Support Platform
Full-stack customer support infrastructure, designed as a graduate and still in production nine years later. Now powers AI agent workflows and is replacing the company's commercial helpdesk.
Customer support at scale is a routing, assignment, and escalation problem. The system I designed as a graduate in 2016 is still the only one the company uses. Nine years, 148 database migrations, and it’s now running AI agent workflows and replacing the commercial helpdesk. I’ve built and maintained the full stack: backend services, API layer, consumer infrastructure, Angular webapp, and the admin tooling around it.
What it covers
The platform handles the complete support lifecycle across 28+ configurable support types:
- Agent management: creation, availability tracking, away status, session assignment limits, preferred agent routing
- Session handling: auto-assignment (round-robin, capacity-based), escalation, resolution tracking with configurable reasons per support type, session notes and tagging
- Real-time chat: customer-facing and admin interfaces, with session history and agent sidebar
- Queue infrastructure: 5 RabbitMQ consumers handling notification delivery, away status, automated chat, blast messaging, and project-specific tagging
- Feedback: CSAT collection and tracking
- AI integration (2024–25): suggested messages, auto-replies, initial message generation, escalation handling, all built on top of the original session APIs without modification
Scale
~13K lines of backend PHP across 89 files, 90+ Angular components, 148 database migrations tracking the schema’s evolution since 2016. The API layer exposes ~33 endpoints covering agent operations, session management, chat, configuration, and the newer AI features.
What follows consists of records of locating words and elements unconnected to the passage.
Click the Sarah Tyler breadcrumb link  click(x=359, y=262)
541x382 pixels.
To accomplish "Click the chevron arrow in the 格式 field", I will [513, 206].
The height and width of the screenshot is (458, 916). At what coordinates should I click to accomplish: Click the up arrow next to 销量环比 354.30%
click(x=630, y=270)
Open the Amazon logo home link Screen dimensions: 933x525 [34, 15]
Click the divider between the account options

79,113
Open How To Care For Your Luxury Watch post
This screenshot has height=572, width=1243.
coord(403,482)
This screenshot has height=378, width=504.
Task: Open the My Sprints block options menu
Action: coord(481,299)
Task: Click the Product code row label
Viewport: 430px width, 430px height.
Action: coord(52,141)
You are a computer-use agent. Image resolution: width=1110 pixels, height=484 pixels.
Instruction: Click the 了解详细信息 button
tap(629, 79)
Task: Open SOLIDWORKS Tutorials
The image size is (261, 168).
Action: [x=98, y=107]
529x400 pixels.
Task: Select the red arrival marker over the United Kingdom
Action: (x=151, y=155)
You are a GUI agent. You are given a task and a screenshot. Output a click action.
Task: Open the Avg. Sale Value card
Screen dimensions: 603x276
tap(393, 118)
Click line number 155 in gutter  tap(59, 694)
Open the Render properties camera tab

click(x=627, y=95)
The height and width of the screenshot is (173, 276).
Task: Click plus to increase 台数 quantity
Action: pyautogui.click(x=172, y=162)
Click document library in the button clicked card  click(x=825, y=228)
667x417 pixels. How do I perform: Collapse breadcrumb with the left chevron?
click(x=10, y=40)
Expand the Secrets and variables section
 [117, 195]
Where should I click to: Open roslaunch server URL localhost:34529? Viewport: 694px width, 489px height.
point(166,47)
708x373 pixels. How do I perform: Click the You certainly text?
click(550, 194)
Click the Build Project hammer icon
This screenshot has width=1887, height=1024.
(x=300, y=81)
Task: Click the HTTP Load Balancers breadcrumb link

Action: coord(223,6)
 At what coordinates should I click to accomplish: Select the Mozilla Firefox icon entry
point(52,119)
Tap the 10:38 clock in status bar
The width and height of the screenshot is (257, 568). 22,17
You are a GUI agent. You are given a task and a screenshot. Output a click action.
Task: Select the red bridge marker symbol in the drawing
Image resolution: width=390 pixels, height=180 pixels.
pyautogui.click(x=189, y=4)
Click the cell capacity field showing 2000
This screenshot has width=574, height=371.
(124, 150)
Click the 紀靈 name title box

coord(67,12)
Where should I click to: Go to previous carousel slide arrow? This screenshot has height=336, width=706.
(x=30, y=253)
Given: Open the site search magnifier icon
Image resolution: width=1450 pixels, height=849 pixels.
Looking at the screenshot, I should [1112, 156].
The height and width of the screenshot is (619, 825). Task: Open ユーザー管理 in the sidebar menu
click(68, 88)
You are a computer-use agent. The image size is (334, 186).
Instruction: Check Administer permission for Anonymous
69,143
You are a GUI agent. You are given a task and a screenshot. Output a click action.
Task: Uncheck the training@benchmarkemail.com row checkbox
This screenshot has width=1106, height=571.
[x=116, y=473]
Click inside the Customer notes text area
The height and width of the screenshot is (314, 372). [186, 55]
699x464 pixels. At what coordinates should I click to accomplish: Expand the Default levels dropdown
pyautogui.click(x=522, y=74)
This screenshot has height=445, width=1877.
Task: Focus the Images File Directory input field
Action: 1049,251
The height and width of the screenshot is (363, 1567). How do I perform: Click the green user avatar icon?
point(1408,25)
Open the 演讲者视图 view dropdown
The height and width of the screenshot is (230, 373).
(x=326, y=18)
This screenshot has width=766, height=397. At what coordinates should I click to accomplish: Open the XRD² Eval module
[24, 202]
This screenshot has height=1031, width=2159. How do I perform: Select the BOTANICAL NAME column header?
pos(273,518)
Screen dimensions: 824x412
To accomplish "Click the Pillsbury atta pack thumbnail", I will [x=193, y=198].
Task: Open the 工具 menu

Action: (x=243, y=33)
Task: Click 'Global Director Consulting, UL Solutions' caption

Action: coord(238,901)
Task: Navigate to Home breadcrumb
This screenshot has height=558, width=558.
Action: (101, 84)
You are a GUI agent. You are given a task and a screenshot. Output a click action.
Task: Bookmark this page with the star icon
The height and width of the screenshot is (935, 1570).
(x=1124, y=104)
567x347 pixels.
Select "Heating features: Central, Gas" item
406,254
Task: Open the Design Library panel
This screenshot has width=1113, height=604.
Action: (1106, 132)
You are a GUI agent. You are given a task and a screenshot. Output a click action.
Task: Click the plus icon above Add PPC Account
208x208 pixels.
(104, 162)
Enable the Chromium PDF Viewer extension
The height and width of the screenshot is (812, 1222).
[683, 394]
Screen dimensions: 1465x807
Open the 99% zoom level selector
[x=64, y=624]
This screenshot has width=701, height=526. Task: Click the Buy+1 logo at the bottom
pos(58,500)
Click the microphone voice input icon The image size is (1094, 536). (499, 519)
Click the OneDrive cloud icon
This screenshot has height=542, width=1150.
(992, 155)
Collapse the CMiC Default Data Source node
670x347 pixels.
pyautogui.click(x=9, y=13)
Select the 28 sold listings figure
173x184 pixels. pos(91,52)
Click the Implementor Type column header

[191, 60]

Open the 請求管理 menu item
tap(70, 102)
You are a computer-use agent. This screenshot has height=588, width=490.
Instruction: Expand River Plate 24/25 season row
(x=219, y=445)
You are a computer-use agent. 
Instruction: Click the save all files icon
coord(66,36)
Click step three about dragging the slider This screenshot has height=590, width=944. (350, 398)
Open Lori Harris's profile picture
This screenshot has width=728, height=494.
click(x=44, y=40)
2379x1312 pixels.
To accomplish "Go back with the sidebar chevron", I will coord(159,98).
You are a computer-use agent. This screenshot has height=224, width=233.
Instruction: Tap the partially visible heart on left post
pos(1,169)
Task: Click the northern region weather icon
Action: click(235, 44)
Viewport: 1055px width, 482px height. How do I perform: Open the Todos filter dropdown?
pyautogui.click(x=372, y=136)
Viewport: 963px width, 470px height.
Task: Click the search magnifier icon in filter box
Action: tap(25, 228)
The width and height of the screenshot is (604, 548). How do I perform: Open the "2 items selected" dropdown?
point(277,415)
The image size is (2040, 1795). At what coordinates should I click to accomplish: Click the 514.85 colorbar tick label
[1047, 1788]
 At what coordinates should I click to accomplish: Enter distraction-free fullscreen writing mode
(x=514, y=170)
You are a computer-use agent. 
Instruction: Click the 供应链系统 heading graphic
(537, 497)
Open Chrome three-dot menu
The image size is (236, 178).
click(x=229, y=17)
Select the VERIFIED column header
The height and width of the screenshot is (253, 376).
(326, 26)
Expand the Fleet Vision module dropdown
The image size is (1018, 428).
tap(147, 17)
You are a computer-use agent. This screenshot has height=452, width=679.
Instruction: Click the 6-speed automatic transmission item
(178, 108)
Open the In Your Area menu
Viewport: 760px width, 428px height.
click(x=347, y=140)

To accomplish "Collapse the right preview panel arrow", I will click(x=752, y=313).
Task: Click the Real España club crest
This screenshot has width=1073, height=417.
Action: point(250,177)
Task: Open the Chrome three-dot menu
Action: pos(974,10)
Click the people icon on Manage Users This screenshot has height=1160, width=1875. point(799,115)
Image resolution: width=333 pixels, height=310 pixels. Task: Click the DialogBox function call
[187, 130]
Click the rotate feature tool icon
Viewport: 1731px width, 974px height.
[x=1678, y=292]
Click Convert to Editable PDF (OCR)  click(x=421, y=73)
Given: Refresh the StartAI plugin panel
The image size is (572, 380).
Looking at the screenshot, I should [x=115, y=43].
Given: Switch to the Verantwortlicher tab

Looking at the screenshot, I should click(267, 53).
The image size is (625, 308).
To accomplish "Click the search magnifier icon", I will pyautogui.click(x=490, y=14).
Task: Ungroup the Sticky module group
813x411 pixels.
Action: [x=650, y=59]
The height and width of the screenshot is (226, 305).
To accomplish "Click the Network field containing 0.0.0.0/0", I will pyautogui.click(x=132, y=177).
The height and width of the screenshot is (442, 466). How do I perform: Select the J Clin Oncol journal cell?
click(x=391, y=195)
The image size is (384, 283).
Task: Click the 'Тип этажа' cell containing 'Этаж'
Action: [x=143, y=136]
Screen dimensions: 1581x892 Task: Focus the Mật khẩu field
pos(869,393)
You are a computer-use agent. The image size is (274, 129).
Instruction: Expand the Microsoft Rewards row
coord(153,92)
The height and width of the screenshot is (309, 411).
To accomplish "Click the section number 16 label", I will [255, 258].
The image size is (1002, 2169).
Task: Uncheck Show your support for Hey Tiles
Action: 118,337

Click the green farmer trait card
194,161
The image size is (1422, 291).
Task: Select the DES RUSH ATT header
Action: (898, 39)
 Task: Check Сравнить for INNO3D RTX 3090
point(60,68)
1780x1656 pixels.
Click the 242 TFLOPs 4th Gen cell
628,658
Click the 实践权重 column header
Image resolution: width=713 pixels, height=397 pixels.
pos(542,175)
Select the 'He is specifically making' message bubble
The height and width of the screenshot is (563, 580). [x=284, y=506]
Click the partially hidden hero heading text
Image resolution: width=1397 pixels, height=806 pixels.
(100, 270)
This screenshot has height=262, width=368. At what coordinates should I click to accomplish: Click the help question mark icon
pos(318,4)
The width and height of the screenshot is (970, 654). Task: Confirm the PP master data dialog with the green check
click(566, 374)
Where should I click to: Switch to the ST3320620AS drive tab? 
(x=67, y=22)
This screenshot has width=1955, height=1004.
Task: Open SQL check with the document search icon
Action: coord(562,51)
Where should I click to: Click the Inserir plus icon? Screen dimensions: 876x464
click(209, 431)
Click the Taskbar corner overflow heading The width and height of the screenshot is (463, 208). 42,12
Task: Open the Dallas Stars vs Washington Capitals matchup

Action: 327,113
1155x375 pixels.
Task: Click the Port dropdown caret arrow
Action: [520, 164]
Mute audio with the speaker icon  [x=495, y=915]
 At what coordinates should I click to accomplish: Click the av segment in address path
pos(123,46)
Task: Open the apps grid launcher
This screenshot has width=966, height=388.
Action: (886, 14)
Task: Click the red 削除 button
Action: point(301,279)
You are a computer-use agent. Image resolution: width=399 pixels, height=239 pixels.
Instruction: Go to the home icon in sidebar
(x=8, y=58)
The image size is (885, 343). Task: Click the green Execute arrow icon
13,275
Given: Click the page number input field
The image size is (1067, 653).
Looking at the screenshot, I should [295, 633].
Enterprise integrations across Deloitte (project compliance reviews), Arrow Technologies (concierge queue), HP, and Loadshift (freight marketplace) each involved bespoke agent types, custom access controls, and enterprise-specific session handling, all consuming the same session API surface without modification.
The platform is also now replacing DeskPro, the company’s third-party commercial helpdesk. Tier-1 live chat migration from DeskPro to the in-house queue completed in January 2025.
What I find interesting about it
The Thrift API I formalised in 2018 is the one the AI team used in 2024. They registered their bots as agents, used the same session lifecycle, and triggered human handoffs via the same reassignment call that already existed for routing between human agents. The session API is unchanged.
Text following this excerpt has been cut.